* start RECORDED DATA *

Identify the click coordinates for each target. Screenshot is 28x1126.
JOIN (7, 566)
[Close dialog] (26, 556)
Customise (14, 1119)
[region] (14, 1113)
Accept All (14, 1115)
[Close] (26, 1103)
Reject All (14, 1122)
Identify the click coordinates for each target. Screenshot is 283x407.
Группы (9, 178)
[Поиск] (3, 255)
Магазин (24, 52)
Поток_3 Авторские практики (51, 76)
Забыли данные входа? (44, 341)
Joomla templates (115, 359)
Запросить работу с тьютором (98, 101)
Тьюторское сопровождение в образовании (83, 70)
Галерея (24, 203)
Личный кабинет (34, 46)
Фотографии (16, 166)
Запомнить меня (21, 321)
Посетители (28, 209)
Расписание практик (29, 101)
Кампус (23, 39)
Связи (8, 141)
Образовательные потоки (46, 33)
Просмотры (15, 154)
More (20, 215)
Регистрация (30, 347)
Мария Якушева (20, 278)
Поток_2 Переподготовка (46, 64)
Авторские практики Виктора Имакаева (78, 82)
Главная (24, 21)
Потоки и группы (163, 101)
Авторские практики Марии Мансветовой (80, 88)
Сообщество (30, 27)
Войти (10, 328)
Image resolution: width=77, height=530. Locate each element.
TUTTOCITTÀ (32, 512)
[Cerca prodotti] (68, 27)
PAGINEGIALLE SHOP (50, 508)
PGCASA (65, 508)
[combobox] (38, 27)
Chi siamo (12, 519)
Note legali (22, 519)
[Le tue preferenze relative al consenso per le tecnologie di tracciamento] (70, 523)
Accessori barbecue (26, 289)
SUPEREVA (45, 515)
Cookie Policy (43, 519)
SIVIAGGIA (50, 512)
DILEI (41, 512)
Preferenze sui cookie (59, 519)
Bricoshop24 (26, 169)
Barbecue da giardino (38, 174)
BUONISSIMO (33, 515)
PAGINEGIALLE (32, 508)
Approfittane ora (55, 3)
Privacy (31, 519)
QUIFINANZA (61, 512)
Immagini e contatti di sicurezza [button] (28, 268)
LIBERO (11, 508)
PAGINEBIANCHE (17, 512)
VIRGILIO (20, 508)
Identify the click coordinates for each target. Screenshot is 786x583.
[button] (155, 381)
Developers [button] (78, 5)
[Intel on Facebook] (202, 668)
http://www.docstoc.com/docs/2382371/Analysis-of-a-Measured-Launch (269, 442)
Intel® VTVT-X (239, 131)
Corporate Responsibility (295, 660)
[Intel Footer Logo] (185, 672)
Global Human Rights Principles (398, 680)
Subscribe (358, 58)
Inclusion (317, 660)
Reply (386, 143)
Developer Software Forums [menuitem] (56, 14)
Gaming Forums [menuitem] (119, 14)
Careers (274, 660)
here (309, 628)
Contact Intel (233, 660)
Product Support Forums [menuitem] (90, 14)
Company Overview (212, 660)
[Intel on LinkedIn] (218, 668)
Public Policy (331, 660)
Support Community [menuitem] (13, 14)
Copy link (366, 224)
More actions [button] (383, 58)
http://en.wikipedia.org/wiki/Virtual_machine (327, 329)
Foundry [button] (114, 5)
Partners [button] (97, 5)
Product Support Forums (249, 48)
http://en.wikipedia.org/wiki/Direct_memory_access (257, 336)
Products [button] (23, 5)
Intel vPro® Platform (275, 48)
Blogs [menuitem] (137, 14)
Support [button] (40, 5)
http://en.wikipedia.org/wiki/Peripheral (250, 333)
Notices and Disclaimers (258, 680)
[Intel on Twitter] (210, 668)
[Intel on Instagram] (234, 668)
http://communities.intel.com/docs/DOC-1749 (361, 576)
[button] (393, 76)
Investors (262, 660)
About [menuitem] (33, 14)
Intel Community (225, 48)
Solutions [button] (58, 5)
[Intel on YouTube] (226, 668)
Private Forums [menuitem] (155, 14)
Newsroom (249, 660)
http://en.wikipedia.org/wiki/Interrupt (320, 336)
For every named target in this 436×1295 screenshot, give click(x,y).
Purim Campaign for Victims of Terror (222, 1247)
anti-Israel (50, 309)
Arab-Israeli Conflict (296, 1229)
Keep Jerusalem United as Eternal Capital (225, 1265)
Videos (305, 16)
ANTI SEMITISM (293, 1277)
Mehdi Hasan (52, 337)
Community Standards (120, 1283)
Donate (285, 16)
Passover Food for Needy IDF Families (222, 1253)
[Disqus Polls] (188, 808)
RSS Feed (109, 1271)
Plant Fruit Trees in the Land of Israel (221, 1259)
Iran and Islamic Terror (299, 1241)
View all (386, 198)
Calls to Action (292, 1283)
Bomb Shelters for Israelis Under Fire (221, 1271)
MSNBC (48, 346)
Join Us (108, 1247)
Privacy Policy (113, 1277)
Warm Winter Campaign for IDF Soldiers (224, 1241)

* end RECORDED DATA *

SHORT EXERCISE
Rewrite the lines from the first item through the line with "[Intel on Facebook] (202, 668)", substituting "Image" for "Screenshot" and leaving everything else unchanged.

ANSWER TO THE EXERCISE
Identify the click coordinates for each target. Image is 28x1126.
JOIN (7, 566)
[Close dialog] (26, 556)
Customise (14, 1119)
[region] (14, 1113)
Accept All (14, 1115)
[Close] (26, 1103)
Reject All (14, 1122)
Identify the click coordinates for each target. Image is 283x407.
Группы (9, 178)
[Поиск] (3, 255)
Магазин (24, 52)
Поток_3 Авторские практики (51, 76)
Забыли данные входа? (44, 341)
Joomla templates (115, 359)
Запросить работу с тьютором (98, 101)
Тьюторское сопровождение в образовании (83, 70)
Галерея (24, 203)
Личный кабинет (34, 46)
Фотографии (16, 166)
Запомнить меня (21, 321)
Посетители (28, 209)
Расписание практик (29, 101)
Кампус (23, 39)
Связи (8, 141)
Образовательные потоки (46, 33)
Просмотры (15, 154)
More (20, 215)
Регистрация (30, 347)
Мария Якушева (20, 278)
Поток_2 Переподготовка (46, 64)
Авторские практики Виктора Имакаева (78, 82)
Главная (24, 21)
Потоки и группы (163, 101)
Авторские практики Марии Мансветовой (80, 88)
Сообщество (30, 27)
Войти (10, 328)
Image resolution: width=77, height=530. Locate each element.
TUTTOCITTÀ (32, 512)
[Cerca prodotti] (68, 27)
PAGINEGIALLE SHOP (50, 508)
PGCASA (65, 508)
[combobox] (38, 27)
Chi siamo (12, 519)
Note legali (22, 519)
[Le tue preferenze relative al consenso per le tecnologie di tracciamento] (70, 523)
Accessori barbecue (26, 289)
SUPEREVA (45, 515)
Cookie Policy (43, 519)
SIVIAGGIA (50, 512)
DILEI (41, 512)
Preferenze sui cookie (59, 519)
Bricoshop24 (26, 169)
Barbecue da giardino (38, 174)
BUONISSIMO (33, 515)
PAGINEGIALLE (32, 508)
Approfittane ora (55, 3)
Privacy (31, 519)
QUIFINANZA (61, 512)
Immagini e contatti di sicurezza [button] (28, 268)
LIBERO (11, 508)
PAGINEBIANCHE (17, 512)
VIRGILIO (20, 508)
Identify the click coordinates for each target. Image is 786x583.
[button] (155, 381)
Developers [button] (78, 5)
[Intel on Facebook] (202, 668)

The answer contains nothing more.